No começo, o empresário vendia calcinhas de algodão no bairro do Brás e se valia de algumas “artimanhas” para se destacar, como tingir em casa as lingeries de vermelho. “Com o tempo, o vermelho desbotava, voltava a ficar bege, mas nunca ouvi reclamação”, diz Nissim, que também criou, nos anos 1970, as lingeries com cheiro, quatro décadas antes de sua filha Daniela ter a mesma ideia. “Eu achei que estava inovando. Fui falar com ele das lingeries com cheiro e soube que ele já tinha feito algo parecido há muitos anos, usando essência de morango e limão”, diz Daniela.
Hoje, os problemas são outros – por ousadia no marketing. Em 2011, o Conar (Conselho Nacional de Autorregulamentação Publicitária) abriu representação, após denúncia de cerca de 40 consumidores e também da Secretaria Especial de Política para as Mulheres da Presidência da República, para apurar se a peça publicitária era ou não de cunho sexista. Apesar de o Conar ter decidido pela arquivamento da denúncia, a Hope passou a ousar menos em seus comerciais. “A gente toma mais cuidado agora. O Brasil era mais avançado na minha época. Ficou careta, viu?”, diz Nissim.
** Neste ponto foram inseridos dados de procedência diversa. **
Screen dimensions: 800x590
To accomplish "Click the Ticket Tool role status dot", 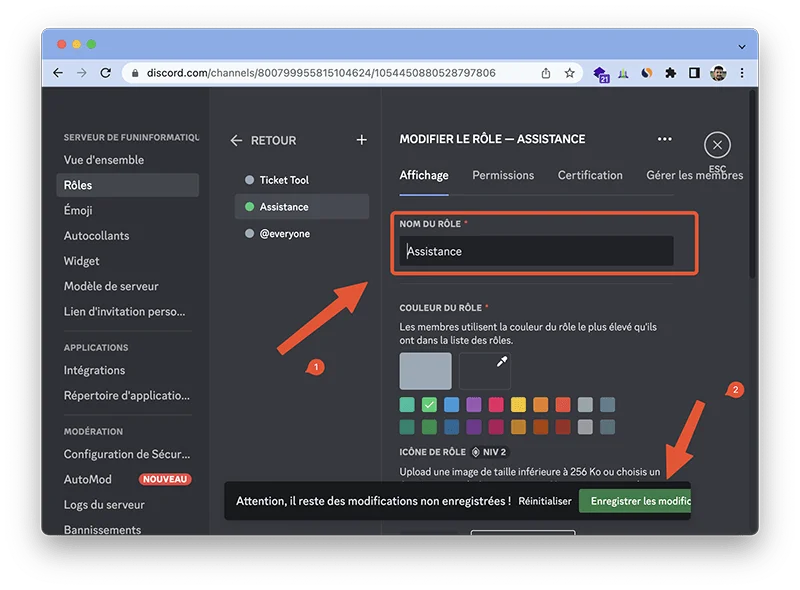I will pos(248,181).
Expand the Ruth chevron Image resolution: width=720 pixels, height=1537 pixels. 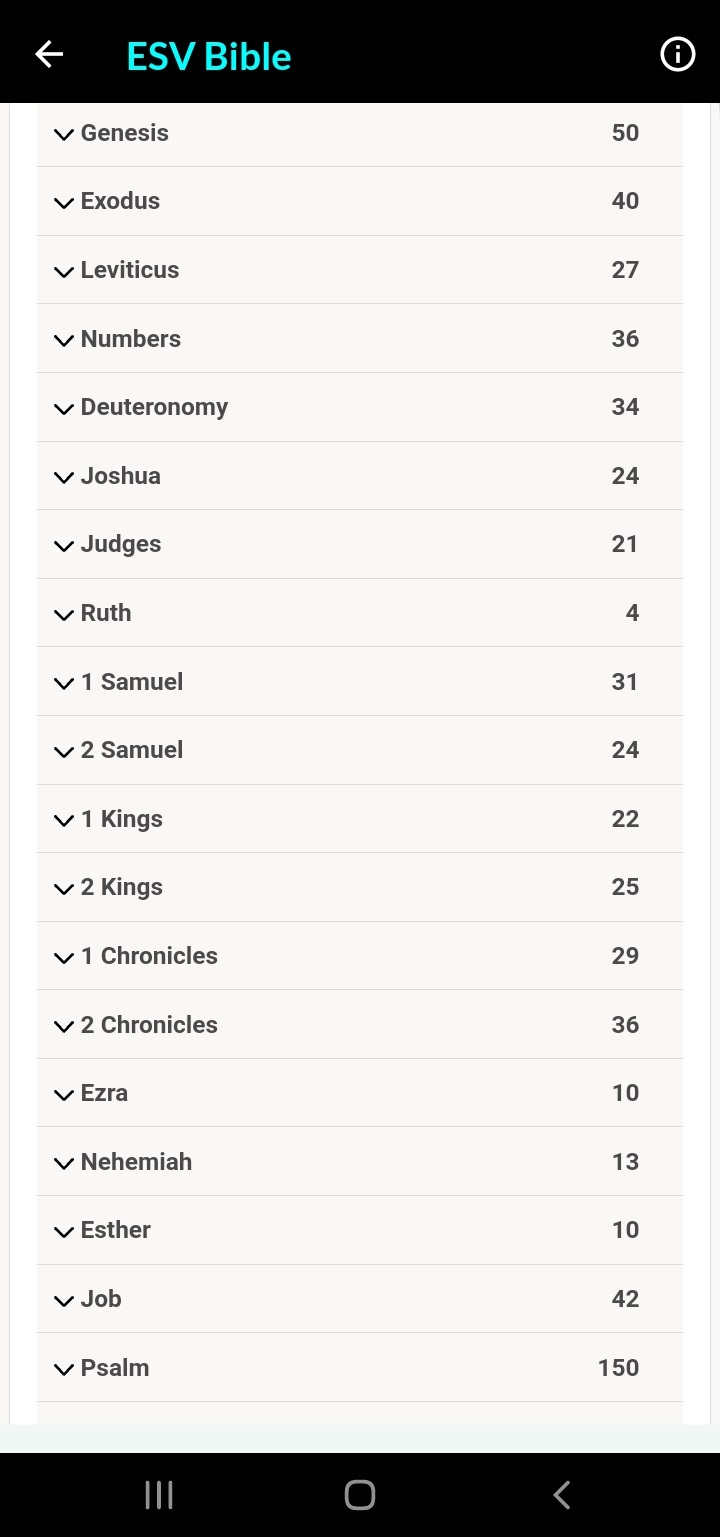(x=64, y=615)
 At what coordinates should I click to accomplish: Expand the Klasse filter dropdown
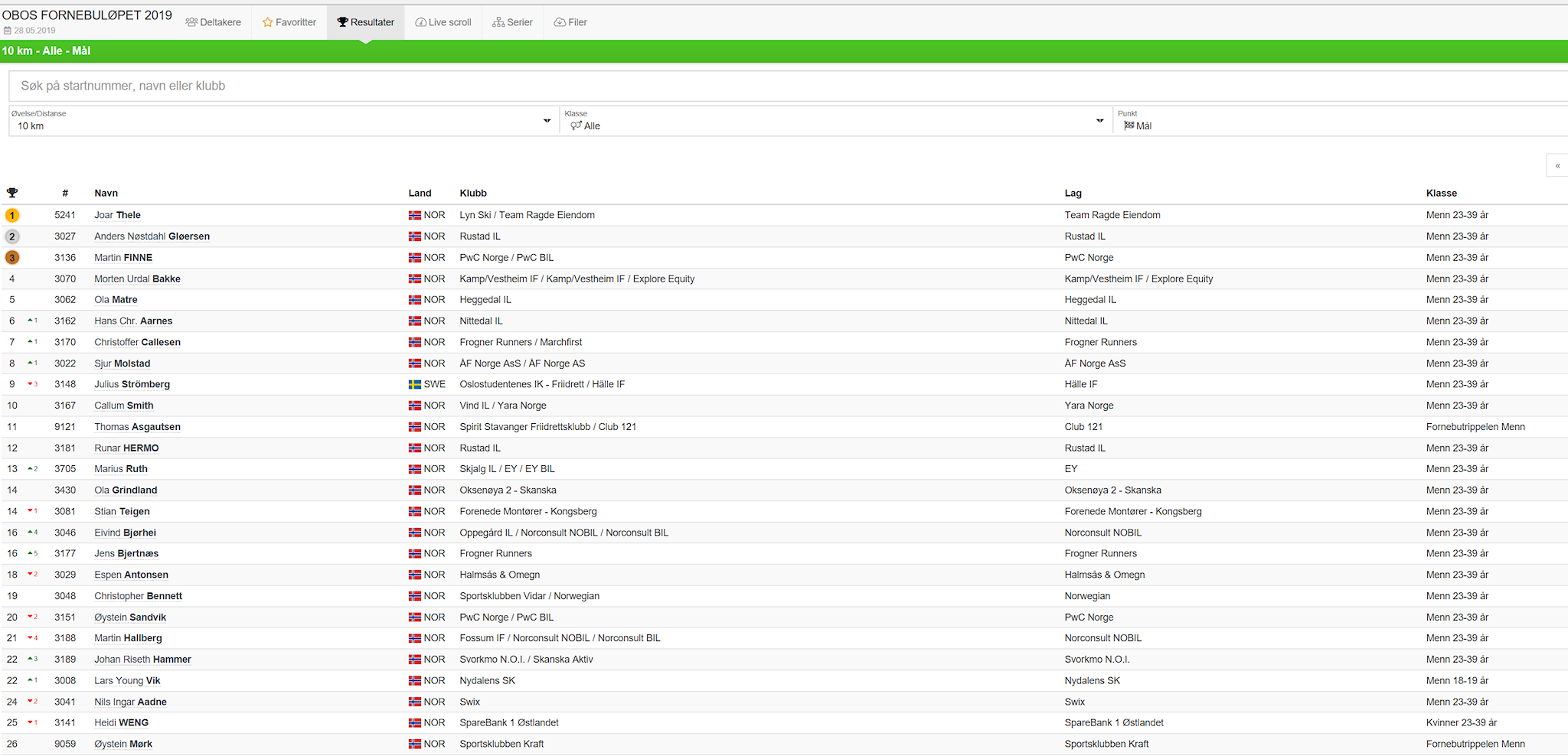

A entrevista chega ao fim, sem antes Nissim ter pelo menos mais quatro ideias durante a conversa, entre ela a de convidar a atriz Regina Casé, estrela de uma bem-sucedida campanha nos anos 1980, para gravar um novo comercial para a marca. “Pai, a Regina já é avó”, diz Karen. “Ué, qual o problema? Eu tenho 80 anos e continuo aqui”, diz. Por enquanto, sucessão não é prioridade para o empresário. “Me sinto um menino”. Não é exatamente o que mandam os manuais de governança corporativa, mas tem funcionado para a Hope – e para a família Hara.